Mr Market isn’t stupid tho, and like all retailers, there is a lot of operating leverage due to the large fixed costs required to run stores.
Due to the seasonality of the business, 70-80% of Dusk’s profits resign in the first half of the financial year. In the most recent trading update management guided for FY23 sales to be flat YoY and Pro Forma EBIT of $16-17m down from $26.5m in FY22, but still up from FY19 of $11.8m.
H1 2023 Profit before tax was $19.1m, and with full-year Pro Forma EBIT guidance of $16-17m (excludes the set-up cost of NZ and other one-off expenses) this may highlight what’s ahead for Dusk.
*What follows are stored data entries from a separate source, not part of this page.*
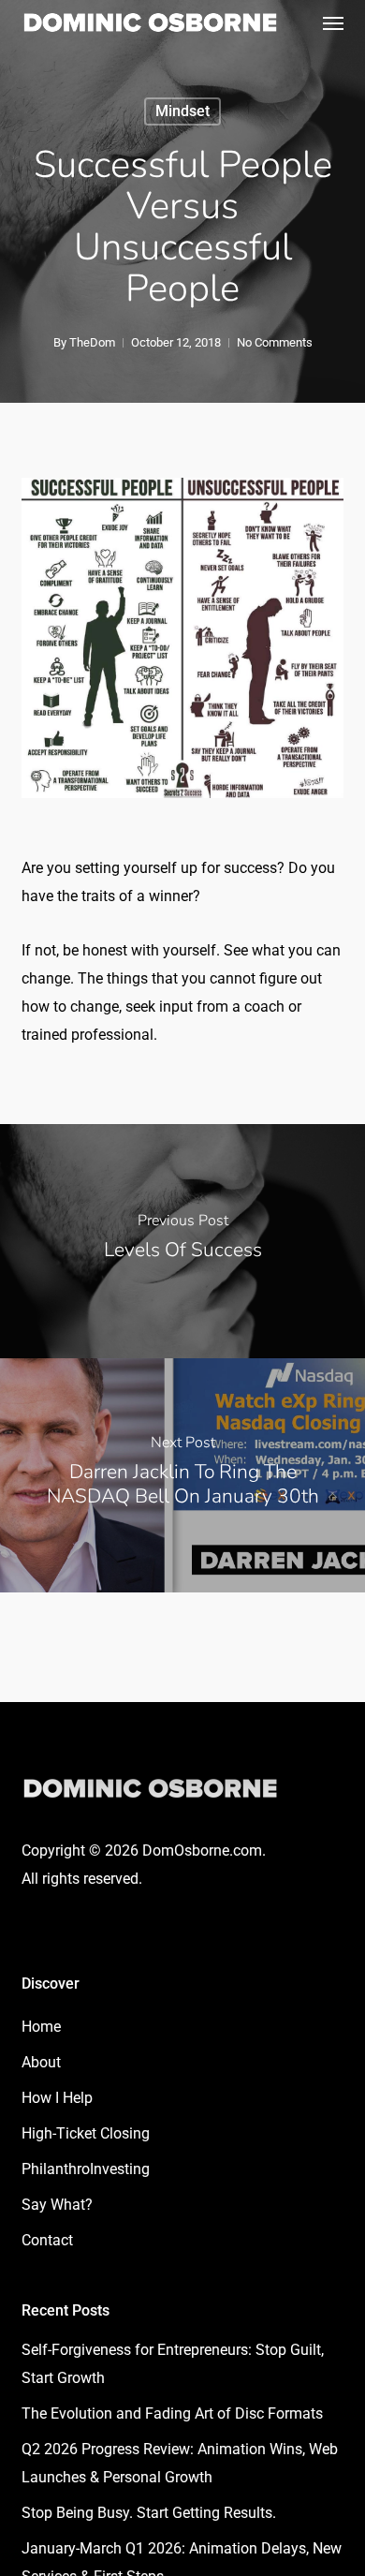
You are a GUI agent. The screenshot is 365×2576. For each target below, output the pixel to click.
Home (41, 2027)
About (41, 2062)
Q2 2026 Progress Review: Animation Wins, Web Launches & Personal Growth (180, 2463)
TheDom (92, 342)
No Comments (275, 342)
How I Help (57, 2098)
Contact (47, 2240)
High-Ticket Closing (86, 2133)
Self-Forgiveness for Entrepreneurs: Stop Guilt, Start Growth (173, 2364)
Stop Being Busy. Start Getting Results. (149, 2513)
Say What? (57, 2204)
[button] (333, 22)
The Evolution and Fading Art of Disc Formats (172, 2413)
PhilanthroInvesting (86, 2169)
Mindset (182, 111)
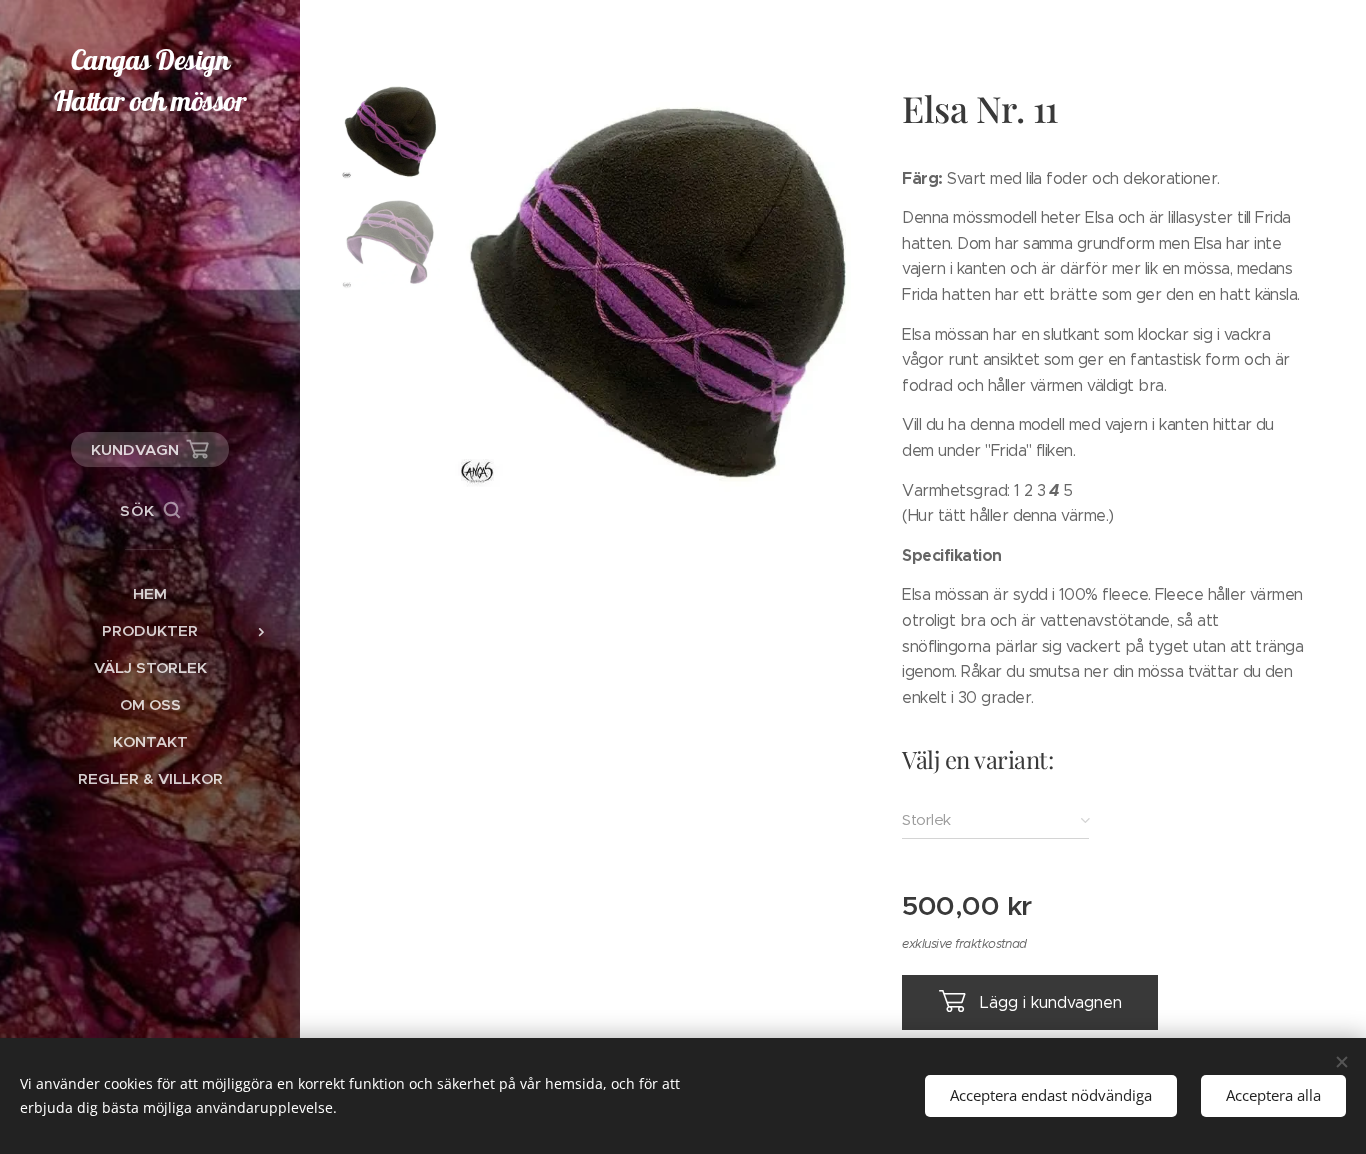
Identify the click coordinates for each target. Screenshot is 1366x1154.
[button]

Any modest decline in sales will result in a significant decline in Profit and there is a decent chance going forward dusk may be unprofitable.
Crunching the Numbers
I wanted to better understand the cost base and operating leverage of the business so I tried to spreadsheet jockey there situation.
My assumptions for fixed costs were:
Employees- Given that each store only has 1-2 employees at a given time there is little wriggle room to cut employee costs
Occupancy/ rents- Definitely to note that occupancy expense is actually depreciated off a right-to-use asset every year, and is a part of “D&A” and is therefore found on the cash flow statement as “payment of lease liabilities”- does make FCF look better than it actually given this large expense is under financing
Asset maintenance
Marketing*- Is variable but there is a limit in its variability
Other expenses
Variable costs:
COGS
Tax
Other income
I have excluded the IPO and acquisition expenses (was a terminated acquisition)
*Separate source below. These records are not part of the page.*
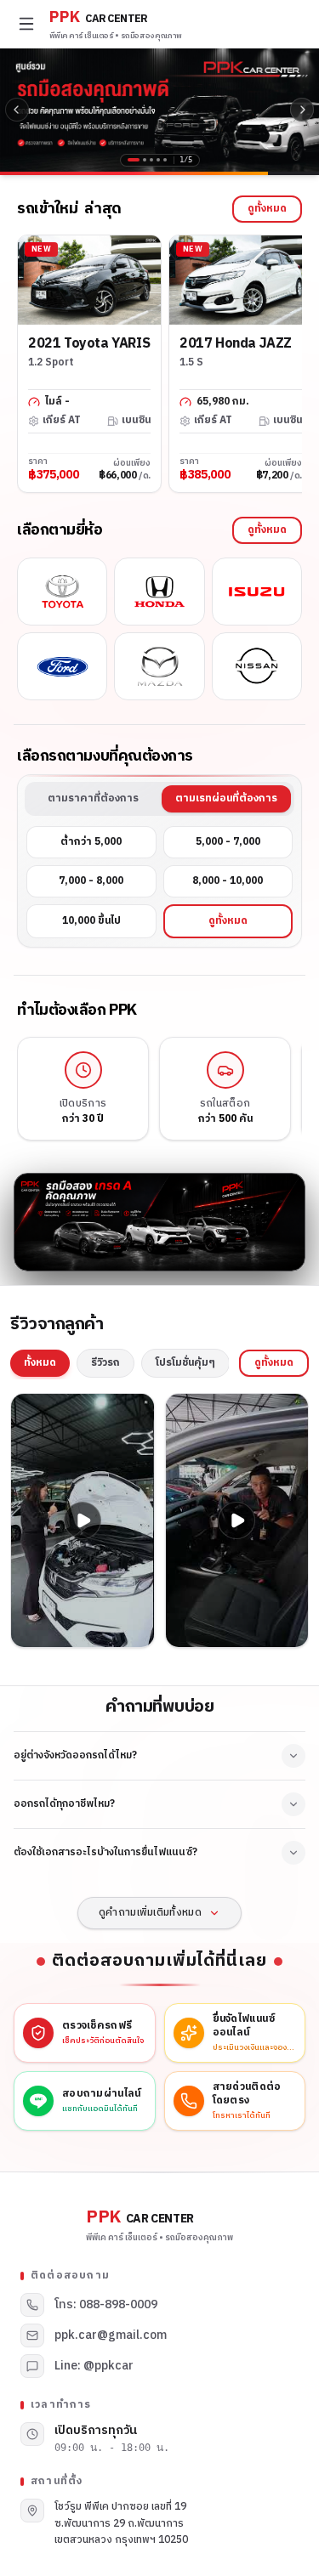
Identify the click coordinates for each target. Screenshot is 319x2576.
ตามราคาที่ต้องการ (93, 798)
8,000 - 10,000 (227, 881)
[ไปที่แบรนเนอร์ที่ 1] (134, 159)
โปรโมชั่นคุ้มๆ (185, 1363)
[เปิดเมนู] (26, 24)
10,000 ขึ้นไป (91, 921)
Note: This model I have built is by no means perfect and there are a lot more qualitative factors required to tell the story than just plugging some numbers into excel.
I wanted to best understand the operating leverage given from FY19 to FY21 revenue increased 72% while profit increased 991%!!!!!!!!!!!!!!!!!!!!!! $2.6m to $28.5m (excluding $6m IPO costs).
So this chart shows the sales sources and expenses for Dusk
Store count- Number of stores at year-end
Same-store sales- Store sales/ no. of stores
Store revenue- Given in results by Dusk or Store count x SSS. Note that they don’t outline store and online revenue in 2018/2019 (shown the red)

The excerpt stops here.